Storia Di Renzo, Da Senzatetto A Volontario

Di: - Pubblicato: 22 Ottobre 2015

Da senzatetto a volontario, sempre a testa alta, Sono Renzo, ho quasi 67 anni e provengo da una famiglia di umili lavoratori. Eppure, con molti sacrifici e una lunga gavetta, ho fatto molte cose. Ho imparato il mestiere di meccanico, mi sono laureato, sono stato un buon tecnico, un innovatore, un direttore e amministratore di stabilimenti, un imprenditore e anche un docente. Mi sono sempre preoccupato del bene e della sicurezza delle persone che ho incontrato e i miei guadagni li ho usati per aiutare chi era meno fortunato di me. Ho lavorato tanto, ma poi ho finito per essere anch’io un esodato, senza lavoro e senza pensione. Mi sono sentito vittima di una grande ingiustizia e ho cominciato a vivere alla giornata. È così che sono finito tra i senza tetto! Eppure anche in quella condizione non ho mai perso occasione per mettere a frutto le mie esperienze e le attitudini sperimentate e affinate nella mia vita personale e lavorativa. Infatti nella zona della stazione S. Pietro, a Roma, ormai mi conoscono tutti. Mi chiamano con il mio nome, Renzo, ma anche “capo”, “papà” o “zio”, perché faccio il possibile per alleviare i disagi degli altri.

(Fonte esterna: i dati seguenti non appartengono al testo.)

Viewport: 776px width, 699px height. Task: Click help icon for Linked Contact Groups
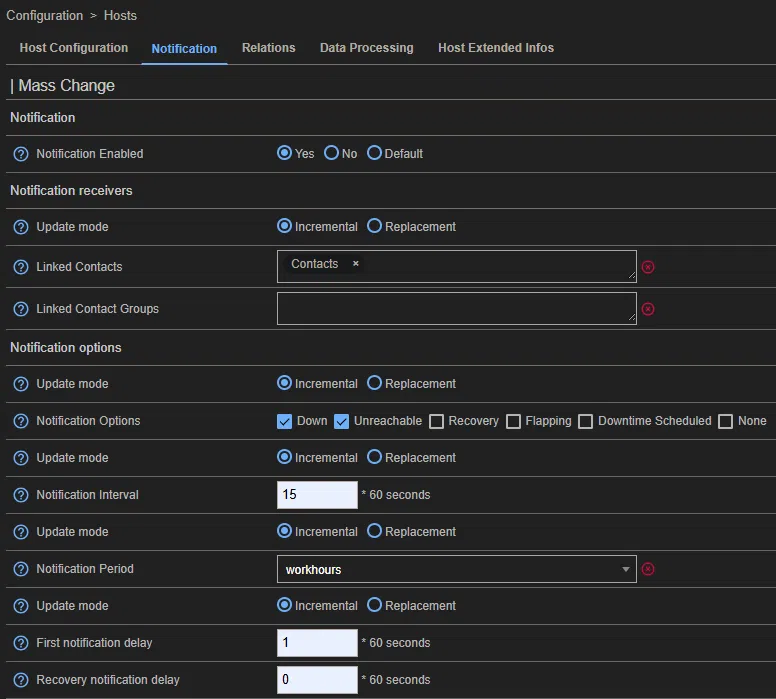point(21,309)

È proprio qui che ho conosciuto i volontari di Progetto Arca, mentre organizzavo la presenza serale delle varie associazioni d’aiuto ai senza tetto. Ne è nato un rapporto di reciproca intesa e di aiuto, che non cambierà, anche se ora finalmente posso contare sulla mia pensione e ho lasciato la vita di strada. In futuro continuerò a fare ciò che conta: “dare una mano” e mettere un tarlo nella mente di chi conta per ottenere più dignità e giustizia a favore di chi è costretto a vivere senza un tetto. Renzo, 67 anni.